Material provided:
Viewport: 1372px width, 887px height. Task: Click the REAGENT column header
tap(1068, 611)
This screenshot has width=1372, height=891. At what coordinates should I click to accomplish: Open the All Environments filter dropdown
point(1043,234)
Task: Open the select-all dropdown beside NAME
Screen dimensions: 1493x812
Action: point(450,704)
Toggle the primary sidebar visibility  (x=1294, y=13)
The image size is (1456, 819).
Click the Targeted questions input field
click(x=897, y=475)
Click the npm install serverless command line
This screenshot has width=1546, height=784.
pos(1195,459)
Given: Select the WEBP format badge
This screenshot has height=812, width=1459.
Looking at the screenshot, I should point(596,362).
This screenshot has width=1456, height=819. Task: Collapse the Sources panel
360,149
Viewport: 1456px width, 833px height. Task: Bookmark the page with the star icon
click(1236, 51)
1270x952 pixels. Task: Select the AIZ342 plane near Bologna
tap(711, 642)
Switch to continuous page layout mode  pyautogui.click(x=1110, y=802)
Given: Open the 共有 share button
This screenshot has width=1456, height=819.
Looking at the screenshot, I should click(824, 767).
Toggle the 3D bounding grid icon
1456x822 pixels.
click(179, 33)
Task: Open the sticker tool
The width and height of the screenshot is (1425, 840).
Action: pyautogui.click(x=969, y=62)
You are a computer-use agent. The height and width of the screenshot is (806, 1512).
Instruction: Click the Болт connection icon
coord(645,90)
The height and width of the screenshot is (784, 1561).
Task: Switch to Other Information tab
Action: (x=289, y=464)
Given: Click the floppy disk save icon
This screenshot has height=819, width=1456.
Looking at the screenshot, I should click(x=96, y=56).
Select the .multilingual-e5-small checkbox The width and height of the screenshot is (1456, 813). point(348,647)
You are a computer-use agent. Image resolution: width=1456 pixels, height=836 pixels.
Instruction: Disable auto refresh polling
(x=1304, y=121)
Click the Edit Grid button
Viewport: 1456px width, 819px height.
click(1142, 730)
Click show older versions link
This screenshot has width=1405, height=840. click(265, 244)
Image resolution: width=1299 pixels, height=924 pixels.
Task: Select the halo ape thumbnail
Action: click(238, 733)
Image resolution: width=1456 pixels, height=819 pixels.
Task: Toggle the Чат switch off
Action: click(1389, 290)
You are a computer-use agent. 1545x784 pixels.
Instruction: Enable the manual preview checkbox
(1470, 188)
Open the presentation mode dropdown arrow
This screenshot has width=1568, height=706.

Task directions:
List every line above containing the word "button".

Written solution:
Given: Open the 共有 share button
Click the Edit Grid button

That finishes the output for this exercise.